Normally you don't have to mess with springs, they are already installed, need them to just manually open / close the door.

As stated, just follow the instructions exactly. Does help to have two peeps when actually hanging the sucker. Many are fairly heavy for being up on a step ladder yourself.

Just did one for my relatives in FL a few months back, replacement, new one was a Sears, no problems. Went pretty quick. Pull all the info tags off the box, they are gummy, paste them inside the instruction book. That way you have the exact detailed info on exactly what got installed. The instruction books typically cover a number of models, if you need service, parts, etc you will need the detailed info. Also clip the sales receipt, write date of installation in the instruction book. Keep in a safe place. Most problems are covered in the instruction book.
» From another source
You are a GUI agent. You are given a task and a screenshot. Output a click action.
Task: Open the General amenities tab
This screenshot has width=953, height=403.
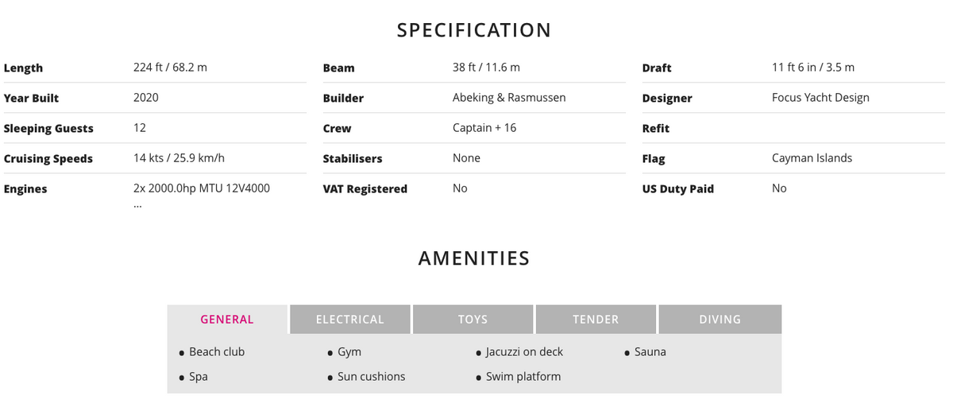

Also note even the pushbuttons may only work with that particular opener, they have a lil circuit board. Be careful putting that in. Read and heed. If you are a total rookie, do a complete read thru of the installation long before attempting it. Understand what must happen. Getting the light beam transmitters installed can be a problem area. They may or may not go in exactly as shown. Many times once you clip it into the track, it can not be removed easily. The fine points are not covered in the instructions very well. With out the safety beam transmitter / receiver working properly the garage door opener will not operate. They also do not give you enough wire clips, helps to have extra staples. Do not cut all the extra wire, loop it up in a roll and clip that off somewhere. You may need it in future for whatever reason.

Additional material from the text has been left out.